Explanation: ROS1 depended on a single roscore process, which was a single point of failure. ROS2's DDS-based architecture is fully decentralized — nodes discover each other automatically without a broker. QoS (Quality of Service) policies allow fine-grained control over communication reliability, latency, and history. SROS2 adds TLS-based encryption and authentication.
Q3. What role does the entropy term play in the SAC algorithm?
Answer: It encourages the policy to remain stochastic (exploratory) by including entropy as part of the reward signal, preventing premature convergence to suboptimal deterministic behaviors.

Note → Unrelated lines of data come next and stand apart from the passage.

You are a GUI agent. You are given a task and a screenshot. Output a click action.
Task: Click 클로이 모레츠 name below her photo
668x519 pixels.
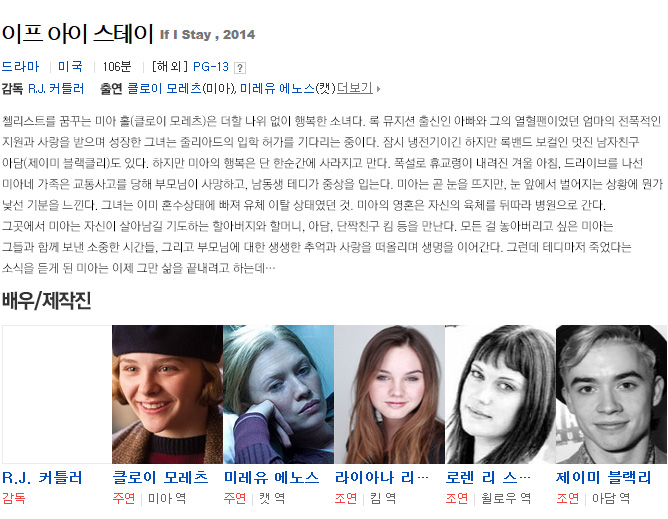point(160,477)
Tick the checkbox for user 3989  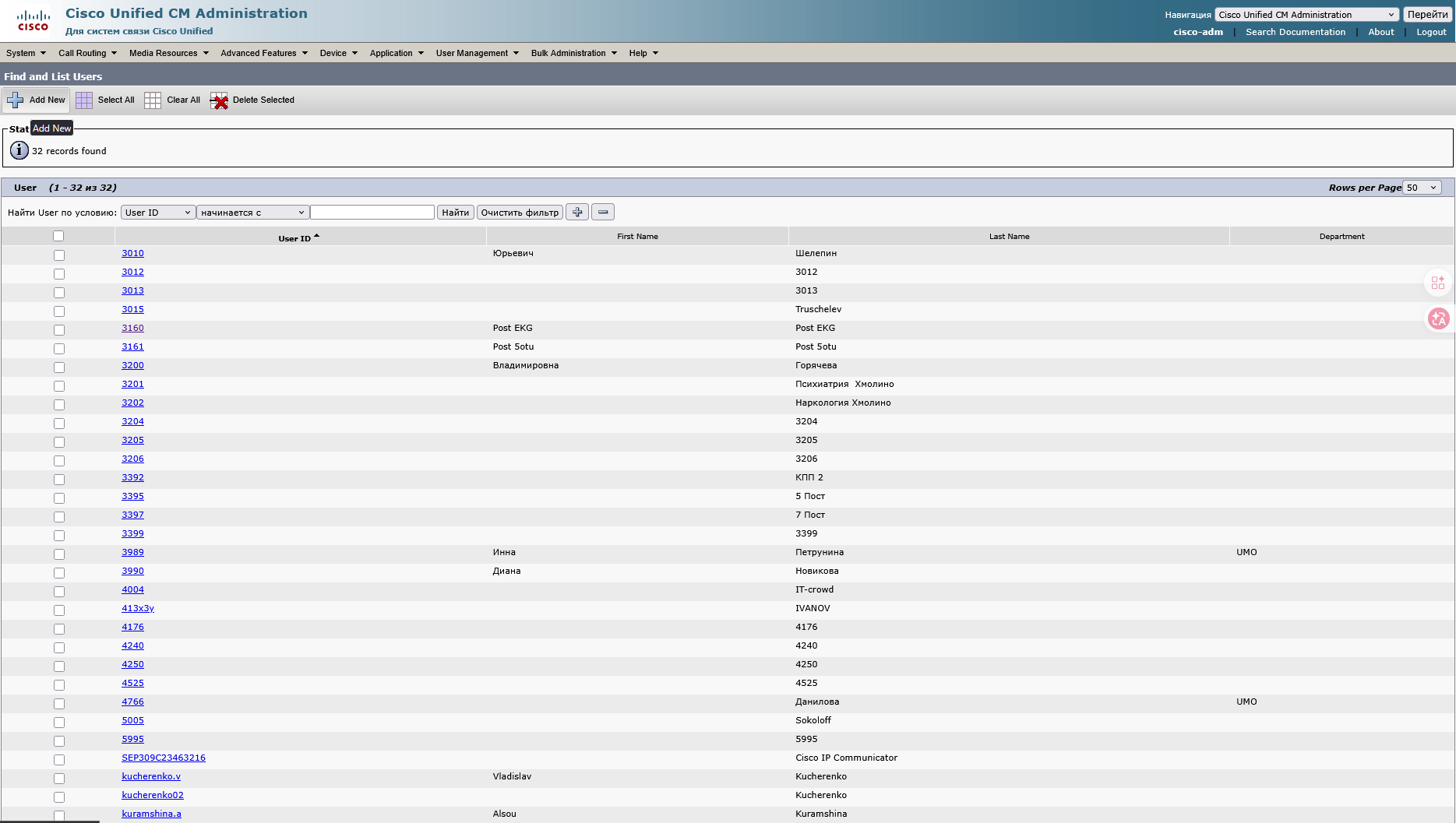pyautogui.click(x=59, y=554)
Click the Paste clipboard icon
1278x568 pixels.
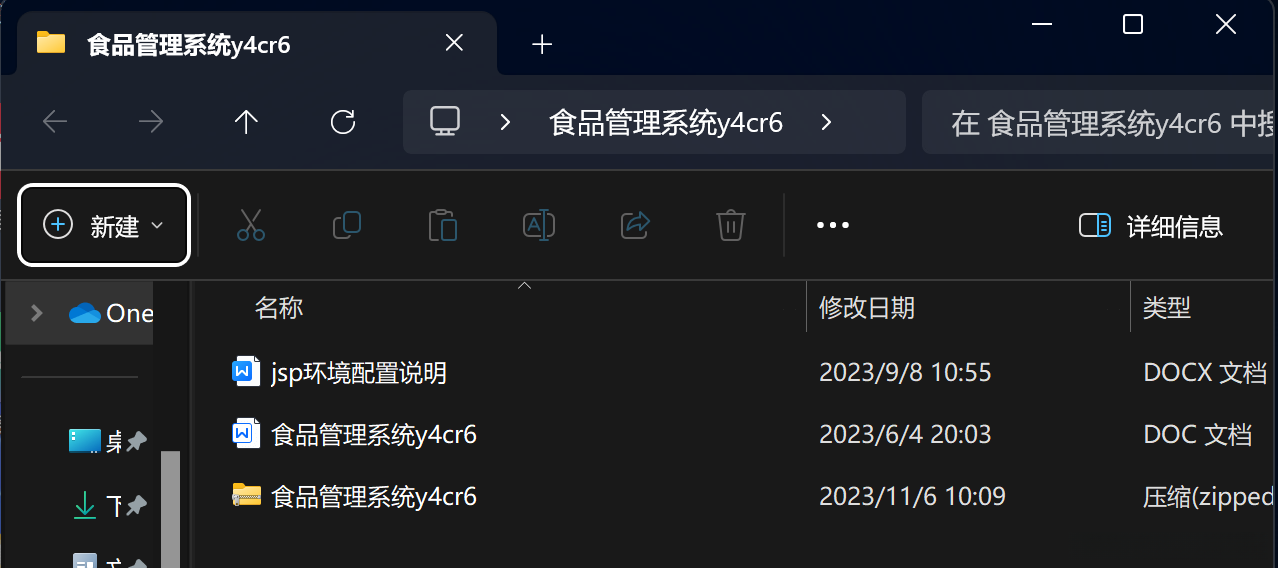pyautogui.click(x=442, y=225)
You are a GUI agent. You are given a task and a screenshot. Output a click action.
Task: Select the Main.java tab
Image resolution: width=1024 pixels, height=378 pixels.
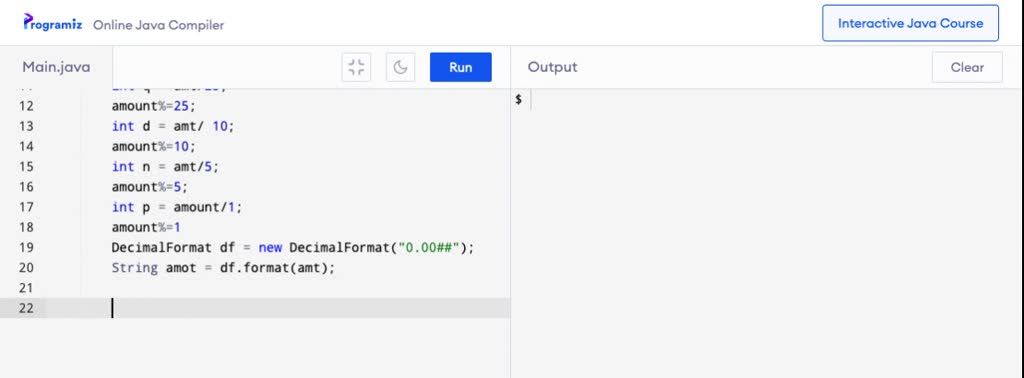[56, 67]
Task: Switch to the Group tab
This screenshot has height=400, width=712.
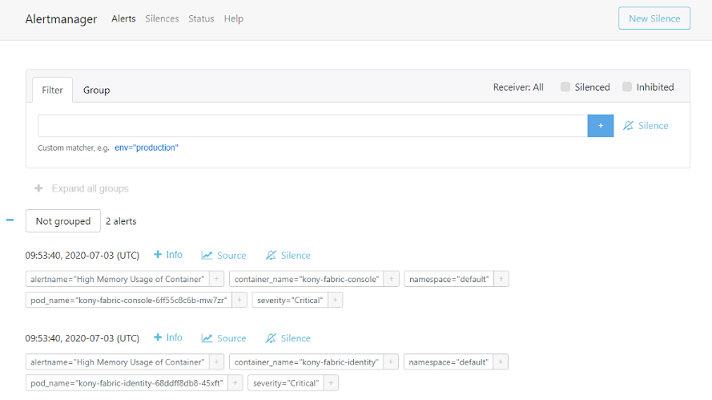Action: coord(96,90)
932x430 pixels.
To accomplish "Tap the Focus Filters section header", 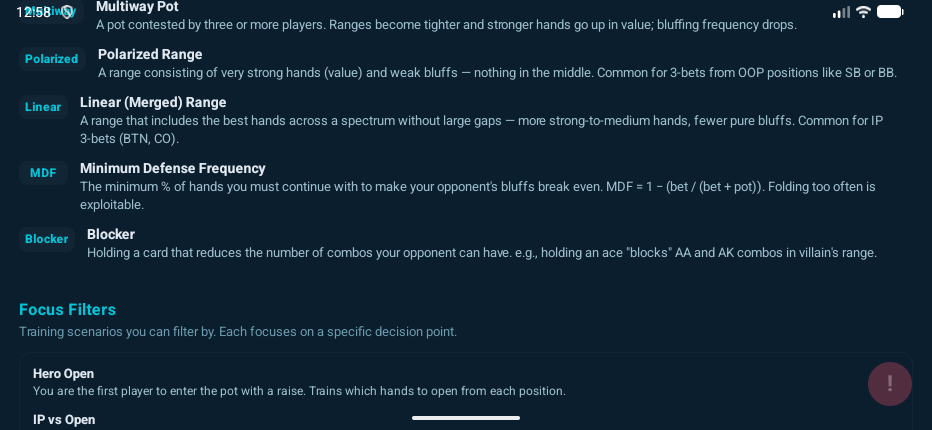I will click(67, 309).
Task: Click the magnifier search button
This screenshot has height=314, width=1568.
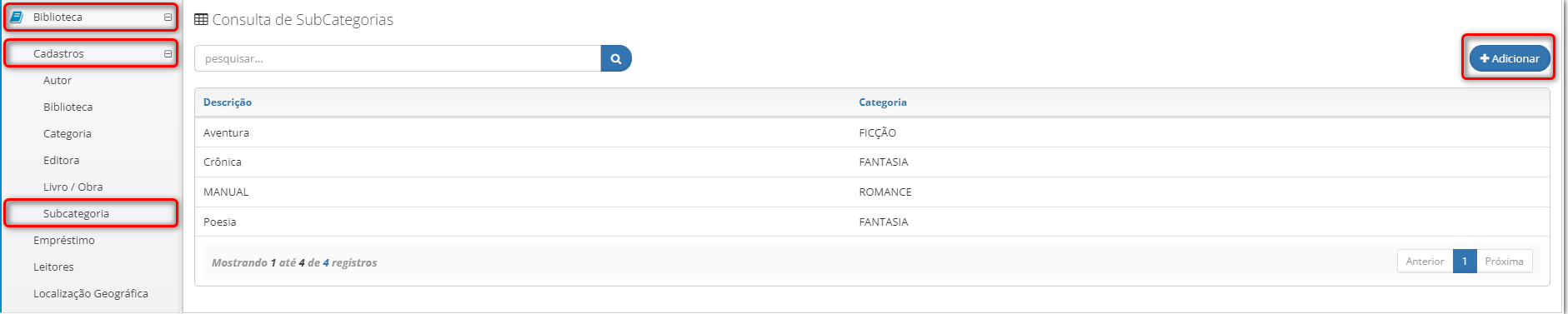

Explanation: SAC's objective is to maximize the sum of expected return and policy entropy. A higher entropy coefficient (alpha) encourages more exploration. When set to 'auto', SAC adjusts alpha dynamically to maintain a target entropy level. This mechanism helps escape local optima and produces more robust policies that generalize better to unseen situations.
Q4. Why is inverse kinematics fundamentally harder than forward kinematics?
Answer: IK is a nonlinear system of equations that may have no solution, a unique solution, or infinitely many solutions, whereas FK always produces a unique result.
Explanation: FK is a straightforward composition of transformation matrices — given joint angles, there is exactly one end-effector pose. IK inverts this mapping: for a 7-DOF redundant manipulator, infinitely many joint configurations reach the same end-effector pose (kinematic redundancy). At workspace boundaries, no solution may exist. Near singularities, the Jacobian becomes rank-deficient, causing numerical instability in iterative solvers.
Q5. Why does Domain Randomization work for Sim-to-Real transfer?
Answer: By training across a wide distribution of simulated physical parameters, the policy learns to be robust to the variability found in the real world.
Explanation: A policy trained with fixed simulation parameters overfits to those specific conditions and fails when physical properties in reality differ (different friction, actuator delays, sensor noise). Domain Randomization treats the real world as just another sample from the training distribution. OpenAI's Dexterous Hand and NVIDIA's quadruped locomotion work are landmark demonstrations of this approach, achieving remarkable real-world performance purely through massively randomized simulation.